An example of sexually destructive behaviors and shame is “Joe” a 46 year old married man with three children. Unknown to his wife, he has a pornography collection of hundreds of images stored on his computer which he uses for daily masturbation. Joe has been making sexual contacts with women through the Internet over the past 2 years and has begun to meet some of them for clandestine sexual encounters. Joe rationalizes his behavior by concluding that no one is hurt or in some way directly affected. The shame evolves through the continued dishonesty with his family and associates.
Secrecy is the centerpiece of sex addiction. Because the sexual behavior is so potentially damaging if revealed, the addict spends a lot of energy “managing” his/her life by lies and manipulations.
Cheryl, a 45-year-old lesbian in a long-term monogamous relationship. Despite this, she seeks anonymous sex in the same night club where she has been arrested for lewd conduct just 2 months before. Though promising herself she would never return there, that she was done with having sex with strangers, she continues to engage in these sexual behaviors. Despite these misguided and naïve promises, she continues to place herself in these settings bringing the risk of disease into her relationship. The secrecy emerges when she is not honest with her partner and begins to become very creative in clouding her unknown lifestyle.
Abusive sex includes manipulations or lying in order to be sexual. This includes exhibitionism, sexual harassment, and rape. Sexual partners are being abused when they are invited into situations they do not fully understand, when there is a clear inequity of power in a relationship or when the right of sexual choice is taken away.
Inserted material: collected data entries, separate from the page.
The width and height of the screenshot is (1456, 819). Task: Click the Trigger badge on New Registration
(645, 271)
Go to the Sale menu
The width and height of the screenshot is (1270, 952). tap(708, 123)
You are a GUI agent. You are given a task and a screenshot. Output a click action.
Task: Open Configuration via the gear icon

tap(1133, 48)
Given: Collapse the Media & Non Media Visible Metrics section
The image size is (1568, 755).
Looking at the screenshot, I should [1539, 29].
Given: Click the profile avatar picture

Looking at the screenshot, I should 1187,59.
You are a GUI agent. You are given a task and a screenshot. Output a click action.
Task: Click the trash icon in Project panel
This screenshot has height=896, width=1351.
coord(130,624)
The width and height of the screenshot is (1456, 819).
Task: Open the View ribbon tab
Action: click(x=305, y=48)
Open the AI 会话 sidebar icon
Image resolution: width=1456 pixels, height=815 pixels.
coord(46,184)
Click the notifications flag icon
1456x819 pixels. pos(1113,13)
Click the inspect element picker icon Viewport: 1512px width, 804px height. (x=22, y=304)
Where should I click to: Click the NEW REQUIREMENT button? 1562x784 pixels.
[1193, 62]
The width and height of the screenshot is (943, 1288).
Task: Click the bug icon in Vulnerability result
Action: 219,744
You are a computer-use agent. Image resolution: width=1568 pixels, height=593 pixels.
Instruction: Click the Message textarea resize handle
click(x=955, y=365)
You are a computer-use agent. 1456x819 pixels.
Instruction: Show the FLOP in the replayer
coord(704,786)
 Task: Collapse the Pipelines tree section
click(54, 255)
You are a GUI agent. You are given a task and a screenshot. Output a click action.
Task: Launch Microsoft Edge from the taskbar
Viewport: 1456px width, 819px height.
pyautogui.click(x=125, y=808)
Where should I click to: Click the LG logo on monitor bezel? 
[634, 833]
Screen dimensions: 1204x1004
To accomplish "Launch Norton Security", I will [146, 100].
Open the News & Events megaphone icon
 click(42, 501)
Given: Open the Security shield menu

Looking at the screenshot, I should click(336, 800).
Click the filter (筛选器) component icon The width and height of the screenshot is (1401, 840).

Peter is a manager in a small corporation. He is known as “always being on the make.” As such, women at Peter’s company learned to be careful how they interacted with him. Peter didn’t see anything wrong with pats on the butt, commenting on a co-workers legs or breast size or making out with secretaries in the elevator at the company holiday party, though being careful that the women he approached didn’t work directly for him. Married for 15 years, Peter maintained several sexual affairs at work. In college, Peter had been kicked out of a fraternity when he was accused of having sex with a woman after she passed out from drinking. These are exploitive acts, they involve gestures of power.
As these examples illustrate, sexually addictive behavior is not based on a single incident or experience. Like any addictive condition, sex addiction evolves, matures and progresses. Intervention then, needs to be done professionally and with the utmost respect for confidentiality.